Le 7 juin 1976 la revue américaine Time décria une dégustation faite à Paris où 11 juges (9 connaisseurs français, l'organisateur Steven Spurrier et une femme américaine) comparèrent 4 grands vins de Bordeaux et 6 de la Californie. Time déclara : « The unthinkable happened : California defeated all Gaul ». Faut-il accepter (ce qui est aujourd'hui nommé) « le jugement de Paris » ?
Ce jugement dépend de la procédure pour (1) solliciter les avis des juges et puis (2) de les amalgamer dans un opinion du jury. La procédure utilisée était parmi les plus mauvaises ; en fait, Gaul avait gagné.
Le même problème se pose régulièrement dans toutes instances où il faut ranger des compétiteurs et déclarer un gagnant : patineurs artistiques, gymnastes, chiens, restaurants, postes de professeurs universitaires, reines de beautés, etc., et, bien sur, candidats à la présidence de la France.
L'exemple du jugement de Paris permet d'expliquer l'essence de la théorie du jugement majoritaire et comment une seule procédure acceptable émerge.
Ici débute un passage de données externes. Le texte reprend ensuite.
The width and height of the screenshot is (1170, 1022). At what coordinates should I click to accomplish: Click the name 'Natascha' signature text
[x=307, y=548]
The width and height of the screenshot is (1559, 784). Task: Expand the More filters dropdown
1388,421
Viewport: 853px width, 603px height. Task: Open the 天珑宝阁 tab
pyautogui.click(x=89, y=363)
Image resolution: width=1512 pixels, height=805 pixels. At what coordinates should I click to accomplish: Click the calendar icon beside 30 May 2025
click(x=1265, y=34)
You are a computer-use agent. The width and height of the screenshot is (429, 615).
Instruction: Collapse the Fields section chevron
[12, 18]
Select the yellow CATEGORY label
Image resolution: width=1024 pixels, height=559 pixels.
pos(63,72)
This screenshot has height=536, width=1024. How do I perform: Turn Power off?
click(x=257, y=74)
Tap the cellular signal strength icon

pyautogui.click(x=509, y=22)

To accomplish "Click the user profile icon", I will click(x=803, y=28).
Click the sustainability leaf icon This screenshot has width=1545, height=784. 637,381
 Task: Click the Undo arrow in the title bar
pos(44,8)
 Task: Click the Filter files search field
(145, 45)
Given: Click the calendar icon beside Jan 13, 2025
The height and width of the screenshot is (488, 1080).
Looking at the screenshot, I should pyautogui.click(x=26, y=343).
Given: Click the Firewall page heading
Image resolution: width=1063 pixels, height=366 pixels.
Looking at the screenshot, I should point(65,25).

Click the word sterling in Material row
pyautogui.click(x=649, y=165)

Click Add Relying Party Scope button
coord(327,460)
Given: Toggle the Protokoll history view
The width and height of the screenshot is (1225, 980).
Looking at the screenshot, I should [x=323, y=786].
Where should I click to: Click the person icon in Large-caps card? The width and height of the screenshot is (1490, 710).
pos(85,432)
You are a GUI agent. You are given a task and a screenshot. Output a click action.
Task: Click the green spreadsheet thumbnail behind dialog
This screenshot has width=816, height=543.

L'exemple de l'élection présidentielle française de 2012 montre pourquoi les résultats du scrutin majoritaire à un ou deux tours mesurent mal l'opinion de l'électorat alors que du jugement majoritaire – en permettant à chaque électeur d'exprimer pleinement ses évaluations des candidats – ressort une mesure bien plus précise.
Références :
Michel Balinski et Rida Laraki, Majority Judgment : Measuring, Ranking, and Electing, MIT Press, 2010.
___ et __, « Jugement majoritaire versus vote majoritaire (via les présidentielles 2011-2012) », Revue française d'économie XXVII (2013) 11-44.
___ et __, « How best to rank wines », in E. Giraud-Héraud and M.-C. Pichery (eds.), Wine Economics : Quantitative Studies and Empirical Observations, Palgrave, 2013, 149-172.